This three-layer architecture means you can prove, mathematically, that biometric data was never exposed. Not to your auditor. Not to your regulator. To anyone, independently, at any time. The proof is cryptographic, not documentary.
BIPA Compliance by Architecture
BIPA requires five things:
- Written policy: You must have a publicly available policy for retention and destruction of biometric data.
- Informed consent: You must inform users that biometric data is being collected and obtain written consent.

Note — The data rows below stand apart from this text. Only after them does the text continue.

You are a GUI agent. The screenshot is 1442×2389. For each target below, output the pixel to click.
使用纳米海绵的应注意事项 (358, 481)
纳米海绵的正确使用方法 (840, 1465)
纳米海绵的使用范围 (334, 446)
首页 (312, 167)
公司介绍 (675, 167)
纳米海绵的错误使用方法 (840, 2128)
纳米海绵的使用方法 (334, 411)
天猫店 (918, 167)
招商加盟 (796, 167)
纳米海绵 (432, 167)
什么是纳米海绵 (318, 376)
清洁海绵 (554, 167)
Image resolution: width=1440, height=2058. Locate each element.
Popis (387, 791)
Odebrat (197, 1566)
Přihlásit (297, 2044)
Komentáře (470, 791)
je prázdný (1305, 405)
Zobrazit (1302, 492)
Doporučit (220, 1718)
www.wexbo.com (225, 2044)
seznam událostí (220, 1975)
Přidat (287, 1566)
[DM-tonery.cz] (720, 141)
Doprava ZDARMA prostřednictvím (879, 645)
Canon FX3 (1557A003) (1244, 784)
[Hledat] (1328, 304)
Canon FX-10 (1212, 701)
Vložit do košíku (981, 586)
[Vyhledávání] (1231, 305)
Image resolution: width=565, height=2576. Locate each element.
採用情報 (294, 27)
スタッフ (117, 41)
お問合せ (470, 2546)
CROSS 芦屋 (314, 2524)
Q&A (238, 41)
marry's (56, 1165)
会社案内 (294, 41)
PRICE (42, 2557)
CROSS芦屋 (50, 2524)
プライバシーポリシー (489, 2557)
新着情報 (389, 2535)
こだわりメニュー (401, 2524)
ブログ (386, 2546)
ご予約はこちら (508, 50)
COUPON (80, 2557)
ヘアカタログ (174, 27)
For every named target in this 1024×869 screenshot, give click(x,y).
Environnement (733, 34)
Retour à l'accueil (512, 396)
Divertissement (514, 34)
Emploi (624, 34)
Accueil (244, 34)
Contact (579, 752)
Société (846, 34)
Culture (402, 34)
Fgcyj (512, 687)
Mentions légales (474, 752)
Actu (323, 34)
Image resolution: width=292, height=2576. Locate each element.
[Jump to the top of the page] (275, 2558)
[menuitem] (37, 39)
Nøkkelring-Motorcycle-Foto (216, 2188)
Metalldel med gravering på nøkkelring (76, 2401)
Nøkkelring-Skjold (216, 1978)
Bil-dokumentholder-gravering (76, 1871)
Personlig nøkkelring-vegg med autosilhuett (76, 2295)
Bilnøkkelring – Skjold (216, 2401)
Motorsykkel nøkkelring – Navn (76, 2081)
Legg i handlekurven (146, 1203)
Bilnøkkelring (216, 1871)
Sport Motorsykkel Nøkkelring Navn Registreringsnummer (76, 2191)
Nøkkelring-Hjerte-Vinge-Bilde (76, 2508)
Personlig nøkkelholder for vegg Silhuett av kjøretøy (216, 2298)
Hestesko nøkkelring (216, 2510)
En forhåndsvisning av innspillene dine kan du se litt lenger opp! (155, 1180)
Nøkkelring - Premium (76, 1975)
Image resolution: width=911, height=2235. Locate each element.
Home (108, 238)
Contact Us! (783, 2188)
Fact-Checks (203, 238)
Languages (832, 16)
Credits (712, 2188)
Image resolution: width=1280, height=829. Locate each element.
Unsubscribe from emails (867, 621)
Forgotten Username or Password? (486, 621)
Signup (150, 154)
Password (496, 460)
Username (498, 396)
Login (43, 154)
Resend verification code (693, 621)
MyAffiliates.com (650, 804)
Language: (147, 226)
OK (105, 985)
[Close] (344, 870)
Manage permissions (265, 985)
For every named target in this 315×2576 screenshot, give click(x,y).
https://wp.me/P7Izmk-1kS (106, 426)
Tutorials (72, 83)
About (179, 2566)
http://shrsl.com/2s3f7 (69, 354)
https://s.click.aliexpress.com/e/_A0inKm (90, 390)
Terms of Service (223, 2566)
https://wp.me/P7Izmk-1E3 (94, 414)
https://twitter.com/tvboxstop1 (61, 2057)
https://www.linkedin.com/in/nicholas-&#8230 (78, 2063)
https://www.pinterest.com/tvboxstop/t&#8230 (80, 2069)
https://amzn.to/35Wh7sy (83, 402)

- No sale or profit: You may not sell, lease, trade, or profit from biometric data.
- Reasonable care: You must protect biometric data with a "reasonable standard of care" at least as protective as other confidential information.
- Destruction: You must destroy biometric data when the purpose for collection is satisfied or within 3 years of last interaction.
With FHE biometrics, items 3–5 become trivial:
- No sale possible: You cannot sell data you cannot read. The encrypted templates are useless without user private keys.
- Reasonable care exceeded: FHE protection is not merely "reasonable" — it is mathematically provable. No standard of care is higher than "the data was never decrypted."
- Destruction is cryptographic: Delete the user's encrypted template and the FHE key parameters. The ciphertext without the key is cryptographic noise. Destruction is absolute and verifiable.
Beyond Compliance: The Business Case
The legal exposure of biometric data is accelerating. Texas joined Illinois with its own biometric privacy law in 2024. Washington, New York, and several other states have pending legislation. The EU's AI Act adds additional requirements for biometric systems used in real-time identification.
For every year you operate a biometric system that decrypts templates for comparison, you accumulate legal exposure. Every authentication event is a potential data exposure event. Every user in your database is a potential plaintiff.
FHE biometric matching eliminates this exposure at the architectural level. Not through policy. Not through process. Through mathematics. The data cannot be exposed because it is never decrypted.
42 microseconds per authentication. 1.6 million authentications per second. Zero plaintext exposure. One API call.
POST https://api.h33.ai/v1/auth/verify
{
"enrolled": "base64-fhe-encrypted-template",
"fresh": "base64-fhe-encrypted-capture"
}
→ { "match": true, "plaintext_exposure": "zero", "proof": "h33-74..." }
Stop storing what you cannot afford to lose. Authenticate without decrypting.
Biometric authentication that never decrypts. 42µs per auth. Production-ready.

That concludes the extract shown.